- Texto selecionado
_ _ _ _

Trabalhos Aprovados 2021

Ficha do Proponente

Proponente

    Brener Neves Silva (UFF)

Minicurrículo

    Mestrando pelo Programa de Pós-Graduação em Cinema e Audiovisual da Universidade Federal Fluminense (PPGCINE/UFF). Graduado em Produção Audiovisual pela Universidade do Estado do Amazonas (UEA) e Especialista em Cinema e Linguagem Audiovisual pela Universidade Estácio de Sá (UNESA).

Ficha do Trabalho

Título

    O cinema indígena Kayapó e o corpo-câmera

Seminário

    Cinemas pós-coloniais e periféricos

Resumo

    O cinema indígena Kayapó vem se consolidando nas últimas décadas com narrativas fílmicas que se caracterizam pela presença de corpos à frente e atrás da câmera em uma relação corpo-câmera. A presente pesquisa propõe reflexões sobre esta relação a partir do Coletivo Beture Cineastas Mebêngôkre, objetivando compreender suas implicações no espaço-tempo indígena. Para pensar estes aspectos, discute-se a prática de vídeo por meio das cosmologias dos povos Kayapó.

Resumo expandido

    Os povos indígenas brasileiros vêm apropriando-se das tecnologias de registros de imagens há mais de três décadas. Os Mebêngôkre-Kayapó, do Pará, foram um dos primeiros a utilizar a câmera desde 1985, especificamente a partir de 1990, quando Terence Turner iniciou o Kayapo Video Project (TURNER, 1993). Desde então, passaram a produzir diversos vídeos por meio de seus olhares, tornando-se sujeitos de suas próprias histórias. Isto resultou, em 2015, no surgimento do Coletivo Beture Cineastas Mebêngôkre, um movimento de jovens cineastas Kayapó com diferentes aldeias, que busca dar visibilidade à cultura e à luta política de seu povo.
    Suas narrativas fílmicas se destacam pelos registros sobre suas vidas, atividades cerimoniais e cotidianas, visando o fortalecimento de sua cultura. Para isso, utilizam de seus próprios corpos para esta prática a partir do “corpo-cinegrafista” e dos “corpos-filmados”, afetando a imagem em dois movimentos: pelo corpo que filma e pelo corpo filmado, ambos estabelecendo uma relação entre corpo e câmera. Sobre esta relação no cinema Kayapó, Dias e Demarchi (2013, p. 153) afirmam que “o ato de filmar supõe uma relação simbiótica entre homem e máquina, uma atividade corporal mais do que uma ação baseada em regras previamente internalizadas”, ou seja, existe uma relação corpórea interdependente: o corpo-câmera-cinegrafista que, simultaneamente, registra e enquadra o corpo-filmado à frente da câmera a partir de suas práticas sociais e culturais.

_ _ _ _

- Descrição da tarefa
Responda às perguntas com base no texto selecionado:
1. Em qual universidade o proponente se graduou em Produção Audiovisual?
2. Em que ano surgiu o Coletivo Beture Cineastas Mebêngôkre?
3. Quem iniciou o Kayapo Video Project, e em que ano?
A listagem não tem relação com o texto selecionado.

- Material de origem

_ _ _ _

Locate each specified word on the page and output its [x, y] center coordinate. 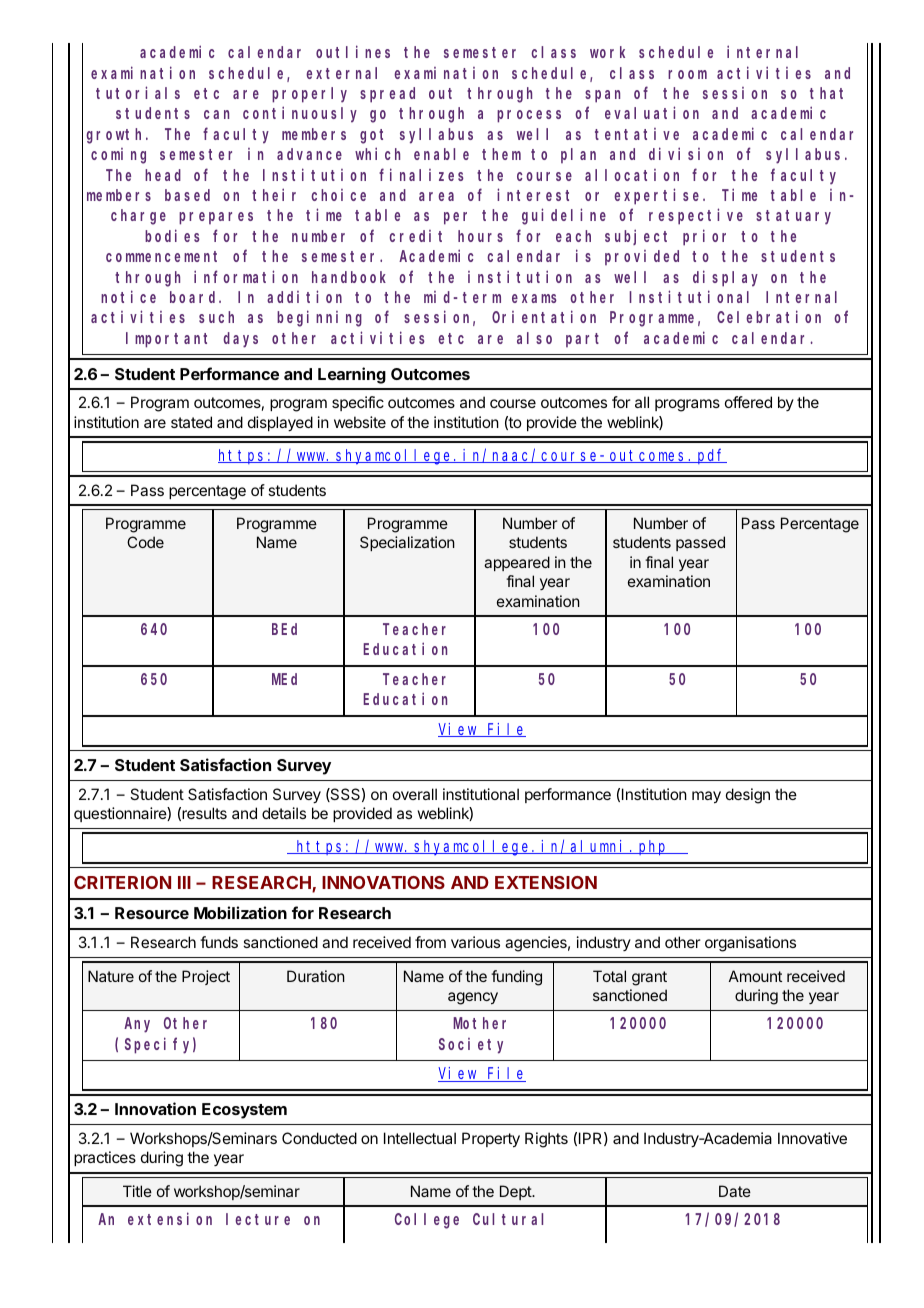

_ _ _ _

- Resposta
1. Na Universidade do Estado do Amazonas (UEA).
2. Em 2015.
3. Terence Turner, em 1990.